Soldiers at the 101st Airborne Division at Fort Campbell, Kentucky, have been testing out Martin UAV’s V-BAT. The V-BAT is unique in that it sits on its tail end during launches. It has a lot less equipment, soldiers said, but its flight time is roughly the same as the Shadow.

Vertical lift drones, like the JUMP 20 pictured here with Army UAS operator Pfc. Owens, don't require airfields to launch, increasing their survivability in a near-peer fight, Army officials say. (Army)
Vertical lift drones, like the JUMP 20 pictured here with Army UAS operator Pfc. Owens, don't require airfields to launch, increasing their survivability in a near-peer fight, Army officials say. (Army)

“We can pretty much operate it anywhere; We don’t need a runway,” said Spc. Alexander Albritton, a drone operator at Fort Campbell.

A lot of the requirements the Army has put forth stemmed from an increasingly important operational need to be more “expeditious,” according to Maj. John Holcomb, the future tactical unmanned aircraft systems assistant product manager.

“One requirement we looked at for all the systems is the entire system could be loaded up on two Air Force 463L pallets and fit inside of a CH-47 [helicopter],” Holcomb said. “A Shadow system takes C-130s to get into theater and move around all the equipment that’s required.”

These future drone systems will allow tactical commanders to not rely on airfields, noted Lt. Col. Brian Angell, a squadron commander at Fort Riley involved in the tests.

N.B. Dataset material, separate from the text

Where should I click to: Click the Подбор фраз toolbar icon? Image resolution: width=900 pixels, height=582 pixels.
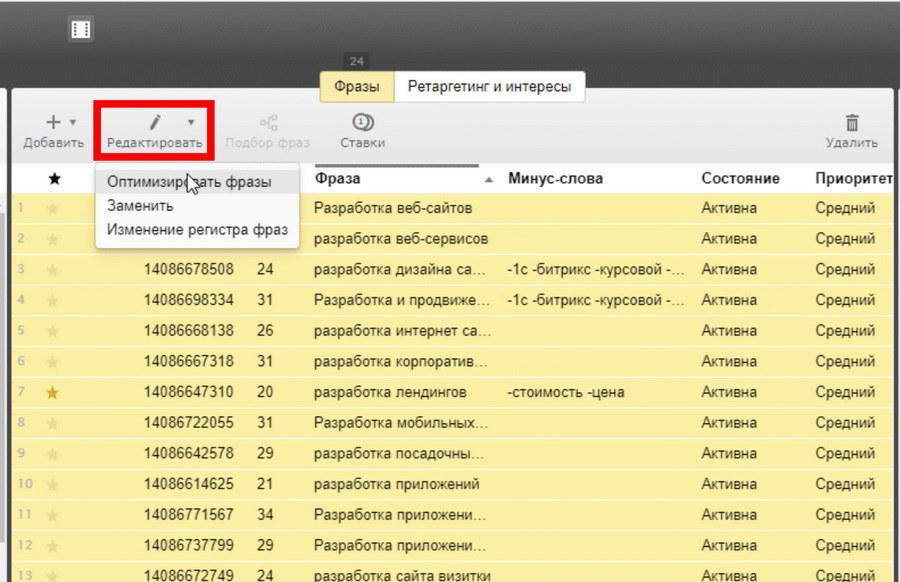click(x=268, y=122)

That could be important in a future fight against peer competitors like China and Russia that are able to pound stationary airfields and hangers with long-range weapons.

“It opens up options,” Angell said. “We’ll be less predictable. We’ll be able to maneuver this system on the battle space quicker, set it up, operate it and move it to another location faster. So that’s a survivability standpoint, as well, that we’ll gain with this system.”

A brigade at the 2nd Infantry Division on Joint Base Lewis McChord, Washington, began their own assessment of a third drone, Textron Systems’ Aerosonde HQ, this week, according to Army Futures Command.

Later in the summer, the 1st Armored Division at Fort bliss, Texas, is scheduled to test L3 Harris’ FVR-90 drone. Futures Command hopes to complete the fielding process with a brigade from the 82nd Airborne Division in September, when the paratroopers will test a second version of Arcturus UAV’s JUMP 20 with different payloads.

The assessments will culminate with brigade-level combat training center rotations at Fort Polk, Louisiana, or Fort Irwin, California. Army officials have tentatively stated previously that the plan is to have the first unit equipped with a Shadow replacement sometime in fiscal year 2024.